Suara dari pintu membuat Dinda berhenti berkoar, eh, menyanyi!. Hm.. pasti Ryan, bisik gadis itu dalam hati. Dan ternyata dugaannya nggak salah, Ryan memang udah cengar – cengir di sana!
“Hmmm, lumayan juga suaranya,” komentar Ryan iseng. Dinda tersenyum malu. Tapi.. “Lumayan nakutin tikus maksudnya! he..he..”
Dinda berubah manyun. Huh! Dasar, nyebeliinnnn lin.. lin..!
“Ada juga nggak apa – apa kok, Oh ya, Din, kamu udah putusin kamu mau kuliah Dimana? Ryan gimana? Oh ya, kok tumben Zahra nggak ikut?” tanya Pram.
“Eh, ada ooom. Zahra bentar lagi juga nyusul kesini oom.” cowok itu mesem – mesem begitu menyadari Pram sedang duduk di kursi tamu. Gantian Dinda yang cengar – cengir. Rasain!
“Ryan diterima di teknik ITB om, jadi, minggu depan harus berangkat ke Bandung.” jawab Ryan.
“Gitu – gitu kan fisikanya paling pinter di sekolahan yah! Kalo Dinda, Dinda belum tahu, pokoknya Dinda nggak mau macam – macam, Dinda Cuma pengen ayah sembuh dulu, baru abis itu mikirin kuliah Dinda, ok?” ucap Dinda sambil membolak balik tawaran yang diberikan Anggi kemarin, mulutnya mengerucut.
“Oh iya, gimana keadaan ibumu? Sehat? Ah, karena kamu udah banyak bantu om dan Dinda, mungkin nanti sesekali om pengen ketemu sama ibumu.” Sambung Pram.

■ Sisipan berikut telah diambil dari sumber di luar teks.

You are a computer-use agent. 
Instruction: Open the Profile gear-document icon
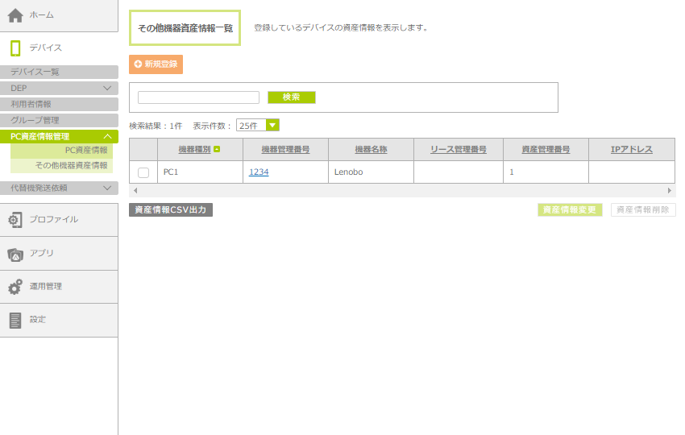point(15,220)
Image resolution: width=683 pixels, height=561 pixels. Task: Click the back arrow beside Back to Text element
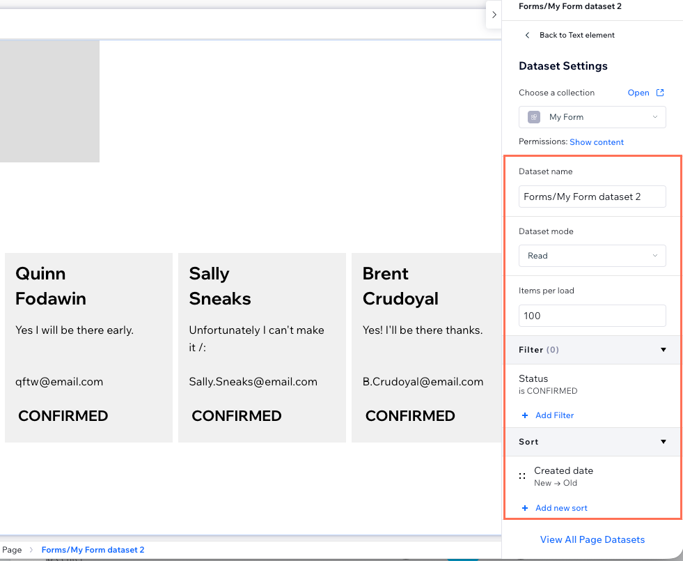click(527, 35)
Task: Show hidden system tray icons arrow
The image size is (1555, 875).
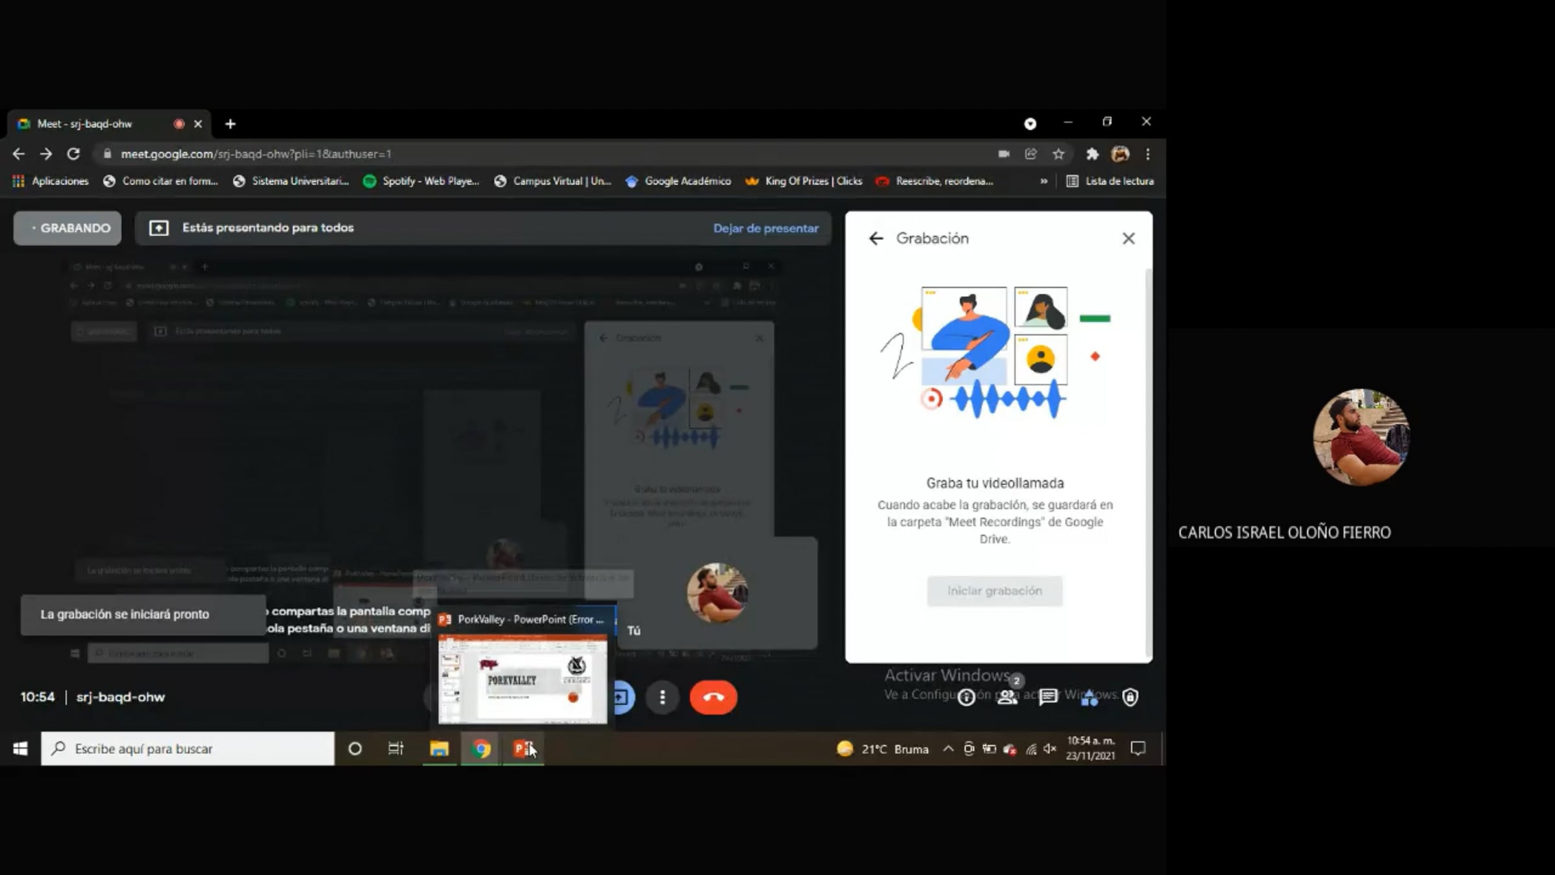Action: [948, 749]
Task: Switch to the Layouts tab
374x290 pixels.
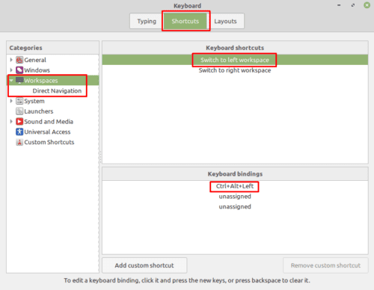Action: pyautogui.click(x=225, y=21)
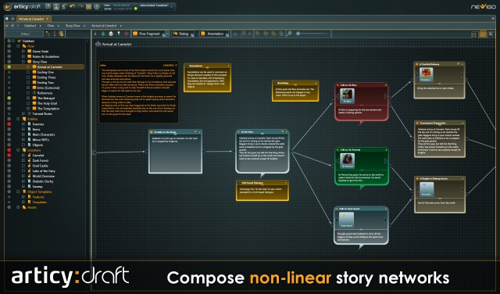Click Story Flow in the breadcrumb bar
This screenshot has width=500, height=294.
tap(73, 26)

Ryan terlihat sedikit gelagapan, “Nggg, ibu sehat, om. Tapi sekarang sedang sibuk, ngg.. mungkin..” suara Ryan tersendat, seperti ada sesuatu mengganjal tenggorokannya.
“Mungkin apa?”
“Ah, nggak, om.” Jawab Ryan menutupi apa yang ada di pikirannya. Pram tak lagi bertanya. Karena Dinda segera menyodorkan sebuah iklan yang sudah digarisi di depan mukanya.
“Yah, lihat deh! Nggg, kalo ngelamar pelayan di restoran untuk sementara dulu nggak apa – apa kali ya? Gimana yah, cocok nggak tampang Dinda yah? Ok kan Yan?”
“Cocok, buat nakutin preman yang nagih uang keamanan Din! he..hee.. “ jawab Ryan asal. Ggrr.. Dinda tambah cemberut, “Becanda denk! Mendingan cari kerjaan part time di butik – butik atau toko islam aja Din, kan kamu bisa sekalian belajar pakai jilbab.”
Kening Dinda berkerut, “ Belajar pakai jilbab kayak Zahra?”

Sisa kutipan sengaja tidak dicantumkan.